▶ [Exercise goal]:
Nothing in the data should be left out, so repeat it all exactly.

▶ [Source information]:
━━━

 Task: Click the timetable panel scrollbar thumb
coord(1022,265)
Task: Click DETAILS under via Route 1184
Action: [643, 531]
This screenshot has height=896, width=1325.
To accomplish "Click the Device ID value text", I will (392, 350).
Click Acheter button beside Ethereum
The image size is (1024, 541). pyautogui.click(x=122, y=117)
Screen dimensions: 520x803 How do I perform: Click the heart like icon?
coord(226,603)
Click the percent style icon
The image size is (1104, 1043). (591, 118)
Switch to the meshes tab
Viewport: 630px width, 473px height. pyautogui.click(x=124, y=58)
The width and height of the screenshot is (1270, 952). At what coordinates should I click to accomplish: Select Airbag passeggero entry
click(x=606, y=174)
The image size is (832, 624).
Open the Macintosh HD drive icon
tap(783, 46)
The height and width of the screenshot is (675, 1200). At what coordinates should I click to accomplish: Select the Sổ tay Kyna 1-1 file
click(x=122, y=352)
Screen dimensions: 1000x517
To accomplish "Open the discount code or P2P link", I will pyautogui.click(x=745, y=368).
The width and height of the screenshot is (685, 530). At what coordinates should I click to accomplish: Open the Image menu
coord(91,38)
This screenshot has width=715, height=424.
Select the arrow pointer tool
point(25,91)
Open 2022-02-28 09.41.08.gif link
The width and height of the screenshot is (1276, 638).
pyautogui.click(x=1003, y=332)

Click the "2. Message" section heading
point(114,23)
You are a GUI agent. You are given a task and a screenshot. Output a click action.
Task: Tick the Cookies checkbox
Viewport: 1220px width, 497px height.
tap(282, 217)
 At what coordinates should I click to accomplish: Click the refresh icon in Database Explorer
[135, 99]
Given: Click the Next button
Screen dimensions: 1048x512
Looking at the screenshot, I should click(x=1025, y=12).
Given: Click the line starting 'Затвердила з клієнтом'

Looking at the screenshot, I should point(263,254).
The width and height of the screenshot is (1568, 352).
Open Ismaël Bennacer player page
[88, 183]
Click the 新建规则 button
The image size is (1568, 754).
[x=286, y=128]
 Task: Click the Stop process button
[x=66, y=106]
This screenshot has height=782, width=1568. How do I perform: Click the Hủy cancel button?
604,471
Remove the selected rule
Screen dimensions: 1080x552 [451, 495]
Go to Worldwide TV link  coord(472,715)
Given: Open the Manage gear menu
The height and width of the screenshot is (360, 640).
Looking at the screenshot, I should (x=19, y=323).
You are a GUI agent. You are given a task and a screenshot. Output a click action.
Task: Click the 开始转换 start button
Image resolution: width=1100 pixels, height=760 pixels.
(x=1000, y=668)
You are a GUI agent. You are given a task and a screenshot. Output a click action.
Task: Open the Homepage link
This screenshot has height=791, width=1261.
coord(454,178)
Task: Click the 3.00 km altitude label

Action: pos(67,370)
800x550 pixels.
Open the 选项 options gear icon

━━━

▶ [Expected answer]:
 Task: Click the timetable panel scrollbar thumb
coord(1022,265)
Task: Click DETAILS under via Route 1184
Action: [643, 531]
This screenshot has height=896, width=1325.
To accomplish "Click the Device ID value text", I will (392, 350).
Click Acheter button beside Ethereum
The image size is (1024, 541). pyautogui.click(x=122, y=117)
Screen dimensions: 520x803 How do I perform: Click the heart like icon?
coord(226,603)
Click the percent style icon
The image size is (1104, 1043). (591, 118)
Switch to the meshes tab
Viewport: 630px width, 473px height. pyautogui.click(x=124, y=58)
The width and height of the screenshot is (1270, 952). At what coordinates should I click to accomplish: Select Airbag passeggero entry
click(x=606, y=174)
The image size is (832, 624).
Open the Macintosh HD drive icon
tap(783, 46)
The height and width of the screenshot is (675, 1200). At what coordinates should I click to accomplish: Select the Sổ tay Kyna 1-1 file
click(x=122, y=352)
Screen dimensions: 1000x517
To accomplish "Open the discount code or P2P link", I will pyautogui.click(x=745, y=368).
The width and height of the screenshot is (685, 530). At what coordinates should I click to accomplish: Open the Image menu
coord(91,38)
This screenshot has width=715, height=424.
Select the arrow pointer tool
point(25,91)
Open 2022-02-28 09.41.08.gif link
The width and height of the screenshot is (1276, 638).
pyautogui.click(x=1003, y=332)

Click the "2. Message" section heading
point(114,23)
You are a GUI agent. You are given a task and a screenshot. Output a click action.
Task: Tick the Cookies checkbox
Viewport: 1220px width, 497px height.
tap(282, 217)
 At what coordinates should I click to accomplish: Click the refresh icon in Database Explorer
[135, 99]
Given: Click the Next button
Screen dimensions: 1048x512
Looking at the screenshot, I should click(x=1025, y=12).
Given: Click the line starting 'Затвердила з клієнтом'

Looking at the screenshot, I should point(263,254).
The width and height of the screenshot is (1568, 352).
Open Ismaël Bennacer player page
[88, 183]
Click the 新建规则 button
The image size is (1568, 754).
[x=286, y=128]
 Task: Click the Stop process button
[x=66, y=106]
This screenshot has height=782, width=1568. How do I perform: Click the Hủy cancel button?
604,471
Remove the selected rule
Screen dimensions: 1080x552 [451, 495]
Go to Worldwide TV link  coord(472,715)
Given: Open the Manage gear menu
The height and width of the screenshot is (360, 640).
Looking at the screenshot, I should (x=19, y=323).
You are a GUI agent. You are given a task and a screenshot. Output a click action.
Task: Click the 开始转换 start button
Image resolution: width=1100 pixels, height=760 pixels.
(x=1000, y=668)
You are a GUI agent. You are given a task and a screenshot. Output a click action.
Task: Open the Homepage link
This screenshot has height=791, width=1261.
coord(454,178)
Task: Click the 3.00 km altitude label

Action: pos(67,370)
800x550 pixels.
Open the 选项 options gear icon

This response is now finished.